1
Department of Gastroenterology and Hepatology, Osaka University Graduate School of Medicine, Osaka, Japan.
2
Laboratory Animal Research Department, Central Institute for Experimental Animals, Kawasaki, Japan.
3
Department of Microbiology, Yokohama City University School of Medicine, Yokohama, Japan.

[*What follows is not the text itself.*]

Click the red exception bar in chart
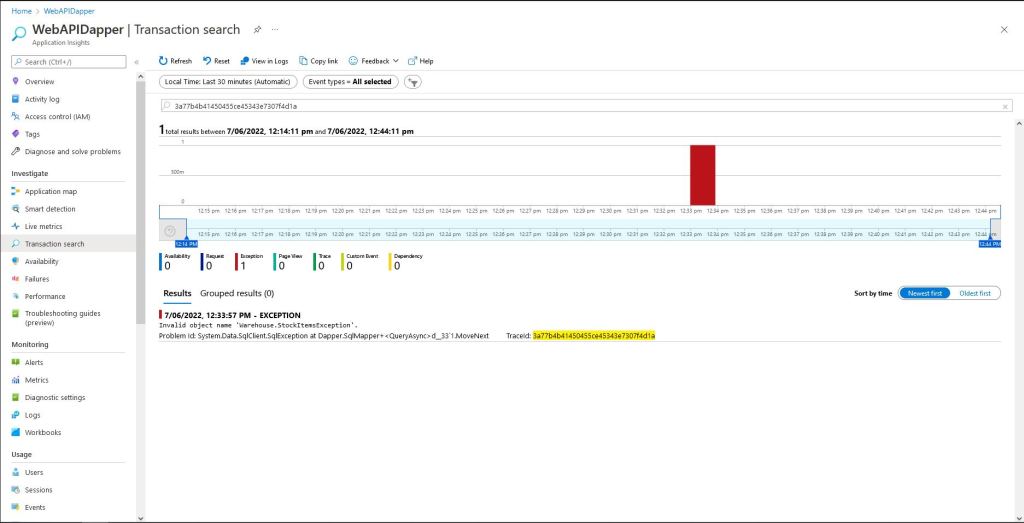click(702, 175)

PMID: 34558845 DOI: 10.1002/hep4.1804
Abstract
Capsid allosteric modulators (CAMs) inhibit the encapsidation of hepatitis B virus (HBV) pregenomic RNA (pgRNA), which contains a pathogen-associated molecular pattern motif. However, the effect of CAMs on the innate immune response of HBV-infected hepatocytes remains unclear, and we examined this effect in this study. Administration of a CAM compound, BAY41-4109 (BAY41), to HBV-infected primary human hepatocytes (PHHs) did not change the total cytoplasmic pgRNA levels but significantly reduced intracapsid pgRNA levels, suggesting that BAY41 increased extracapsid pgRNA levels in the cytoplasm. BAY41 alone did not change the intracellular interferon (IFN)-stimulated gene (ISG) expression levels. However, BAY41 enhanced antiviral ISG induction by IFN-α in HBV-infected PHHs but did not change ISG induction by IFN-α in uninfected PHHs. Compared with BAY41 or IFN-α alone, coadministration of BAY41 and IFN-α significantly suppressed extracellular HBV-DNA levels. HBV-infected human liver-chimeric mice were treated with vehicle, BAY41, pegylated IFN-α (pegIFN-α), or BAY41 and pegIFN-α together. Compared with the vehicle control, pegIFN-α highly up-regulated intrahepatic ISG expression levels, but BAY41 alone did not change these levels. The combination of BAY41 and pegIFN-α further enhanced intrahepatic antiviral ISG expression, which was up-regulated by pegIFNα. The serum HBV-DNA levels in mice treated with the combination of BAY41 and pegIFN-α were the lowest observed in all the groups. Conclusion: CAMs enhance the host IFN response when combined with exogenous IFN-α, likely due to increased cytoplasmic extracapsid pgRNA.